Württemberg-Hohenzollern war ein Verwaltungsgebiet im Südwesten Deutschlands, das sich über den südlichen Teil Württembergs erstreckte und die ehemalige preußische Region Hohenzollern einbezog. Das Gebiet mit Tübingen als Verwaltungssitz umfasste mehrere Landkreise und Gemeinden in dieser Region.
Nach dem Ende des Zweiten Weltkriegs 1945 gründete die französische Militärverwaltung Württemberg-Hohenzollern als Teil ihrer Besatzungszone mit völlig neuen Grenzen. Das Gebiet bestand nur sieben Jahre, bis es 1952 mit anderen Regionen zum neuen Bundesland Baden-Württemberg verschmolz.
Das Gebiet behielt die Regierungsstruktur und den verfassungsrechtlichen Rahmen des vorherigen Staates Württemberg bei und integrierte Elemente der preußischen Verwaltung Hohenzollerns.

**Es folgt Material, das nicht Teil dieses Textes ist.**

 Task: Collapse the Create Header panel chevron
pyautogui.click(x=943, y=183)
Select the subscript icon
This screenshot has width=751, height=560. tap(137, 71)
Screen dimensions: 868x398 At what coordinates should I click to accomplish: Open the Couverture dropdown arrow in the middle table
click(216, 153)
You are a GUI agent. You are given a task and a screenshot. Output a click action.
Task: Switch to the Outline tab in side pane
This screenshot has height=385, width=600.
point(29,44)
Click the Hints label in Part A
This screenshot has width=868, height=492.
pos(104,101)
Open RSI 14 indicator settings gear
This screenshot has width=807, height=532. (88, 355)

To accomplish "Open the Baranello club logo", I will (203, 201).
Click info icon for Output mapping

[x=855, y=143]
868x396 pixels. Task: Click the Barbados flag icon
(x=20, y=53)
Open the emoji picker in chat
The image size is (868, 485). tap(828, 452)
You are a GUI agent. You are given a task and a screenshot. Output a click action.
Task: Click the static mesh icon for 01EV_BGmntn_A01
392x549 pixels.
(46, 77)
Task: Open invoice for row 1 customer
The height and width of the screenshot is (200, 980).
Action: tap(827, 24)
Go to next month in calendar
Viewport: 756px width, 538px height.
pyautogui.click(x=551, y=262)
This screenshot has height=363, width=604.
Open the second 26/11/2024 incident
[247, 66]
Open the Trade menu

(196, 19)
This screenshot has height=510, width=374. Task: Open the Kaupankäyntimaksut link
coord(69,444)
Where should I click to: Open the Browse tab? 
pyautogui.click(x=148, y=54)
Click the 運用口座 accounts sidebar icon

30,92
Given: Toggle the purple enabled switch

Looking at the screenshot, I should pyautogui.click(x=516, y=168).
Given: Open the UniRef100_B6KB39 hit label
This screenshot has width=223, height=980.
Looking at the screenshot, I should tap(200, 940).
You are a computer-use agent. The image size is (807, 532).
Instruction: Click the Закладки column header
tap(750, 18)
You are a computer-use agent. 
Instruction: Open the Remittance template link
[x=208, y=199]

Das ehemalige Gebiet liegt zwischen der Autobahn Karlsruhe-München im Norden und der württembergischen Alb im Süden und ist heute Teil verschiedener moderner Verwaltungsbezirke. Besucher können die Region auf Straßen durchqueren, die wichtige historische und kulturelle Orte verbinden.
Ein Referendum 1951 entschied über die Zukunft des Gebiets und führte zur Vereinigung mit benachbarten Territorien. Die Abstimmung der Bürger war entscheidend für die Bildung des heutigen Bundeslandes Baden-Württemberg.